I was on a bunch of coronavirus stuff - subreddits, twitter etc. Dunno how healthy that is. Also the news has slowed a little. Also some self development related things eg. Naval on Rogan which I liked.

vga805 6 years ago

Books.

Right now it's Middlemarch.

  • gregn 6 years ago

    ditto. Books. Right now it's: Who Killed Homer, and Sophocles plays.

mikekchar 6 years ago

> or am I checking too frequently?

Your unit tests are running too slowly, otherwise you wouldn't be checking so frequently.

Oh, wait. That's me.

nataz 6 years ago

Armslist.com

Didn't even know it existed a month ago. It's a fascinating window into a very popular hobby.

thatoneguytoo 6 years ago

https://usedone.today - Thinking of how to make it better

davidivadavid 6 years ago

RSS and a few hundred quality blogs should give you enough content. And there's always, you know, books.

exolymph 6 years ago

Obligatory plug for my subreddit, where I collect interesting links: https://www.reddit.com/r/sonyasupposedly/

There's some crossover with HN, but plenty that you won't have seen.

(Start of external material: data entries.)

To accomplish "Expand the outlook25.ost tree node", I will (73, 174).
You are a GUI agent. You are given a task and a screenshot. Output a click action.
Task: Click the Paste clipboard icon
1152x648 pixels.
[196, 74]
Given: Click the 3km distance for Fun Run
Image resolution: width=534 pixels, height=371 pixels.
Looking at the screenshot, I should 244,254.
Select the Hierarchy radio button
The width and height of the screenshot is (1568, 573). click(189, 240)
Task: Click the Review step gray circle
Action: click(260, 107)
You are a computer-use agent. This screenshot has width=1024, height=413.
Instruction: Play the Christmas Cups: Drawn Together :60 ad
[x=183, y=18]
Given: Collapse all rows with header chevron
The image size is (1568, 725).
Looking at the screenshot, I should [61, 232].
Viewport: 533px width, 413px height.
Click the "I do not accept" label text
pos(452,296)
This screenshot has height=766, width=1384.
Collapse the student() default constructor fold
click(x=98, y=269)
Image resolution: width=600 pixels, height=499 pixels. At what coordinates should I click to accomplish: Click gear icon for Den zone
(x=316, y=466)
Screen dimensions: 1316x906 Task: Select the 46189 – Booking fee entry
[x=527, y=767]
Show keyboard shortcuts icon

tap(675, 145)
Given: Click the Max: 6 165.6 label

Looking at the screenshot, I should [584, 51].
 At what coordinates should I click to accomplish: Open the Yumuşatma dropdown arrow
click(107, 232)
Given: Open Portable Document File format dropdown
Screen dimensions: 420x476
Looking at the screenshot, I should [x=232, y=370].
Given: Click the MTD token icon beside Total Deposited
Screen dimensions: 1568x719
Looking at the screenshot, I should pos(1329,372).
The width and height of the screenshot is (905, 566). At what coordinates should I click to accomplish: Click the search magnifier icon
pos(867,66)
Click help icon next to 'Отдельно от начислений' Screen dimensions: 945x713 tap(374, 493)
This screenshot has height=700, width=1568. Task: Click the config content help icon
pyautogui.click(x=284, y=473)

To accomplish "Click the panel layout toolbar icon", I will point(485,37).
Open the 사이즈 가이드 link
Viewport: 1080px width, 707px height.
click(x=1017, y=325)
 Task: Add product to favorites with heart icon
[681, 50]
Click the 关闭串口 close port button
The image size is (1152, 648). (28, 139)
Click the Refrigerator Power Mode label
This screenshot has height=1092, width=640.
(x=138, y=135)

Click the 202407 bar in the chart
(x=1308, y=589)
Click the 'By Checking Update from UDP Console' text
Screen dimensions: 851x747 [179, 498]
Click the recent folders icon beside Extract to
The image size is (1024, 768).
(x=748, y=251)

Less obligatory plug for gwern's subreddit, which is great: https://www.reddit.com/r/gwern/

pwdisswordfish2 6 years ago

If everyone's online activity and browsing patterns were made public it would destroy the profitability of Facebook, Google, and other companies conducting web surveillance as a means to generate revenue.

It would also obviate the need to ask a question like this. We could just search through user histories and discover new things that way.

101404 6 years ago

Yes, very likely you are checking too frequently.

reedwolf 6 years ago

my90stv

Tv from the 90s.

https://my90stv.com/

gabagoo 6 years ago

Longform.org is a good resource for longer reads, if you get paywalled just pass them through Instapaper first.

Also Arts And Letters Daily

Naked Capitalism daily linkdumps (morning + water cooler at 2pm) have plenty of auxiliary reading material in them

Slate Star Codex comment section is always popping off, some discussions are more interesting than others depending on what you're into

qznc 6 years ago

Hacker News, Reddit, and lobste.rs are my regular loop. Comments often send me to a deep dive somewhere. Yesterday it was rereading stuff from Yudkowsky: https://www.readthesequences.com/

livealife 6 years ago

https://tildes.net

Similar to HN but contains non-tech stuff.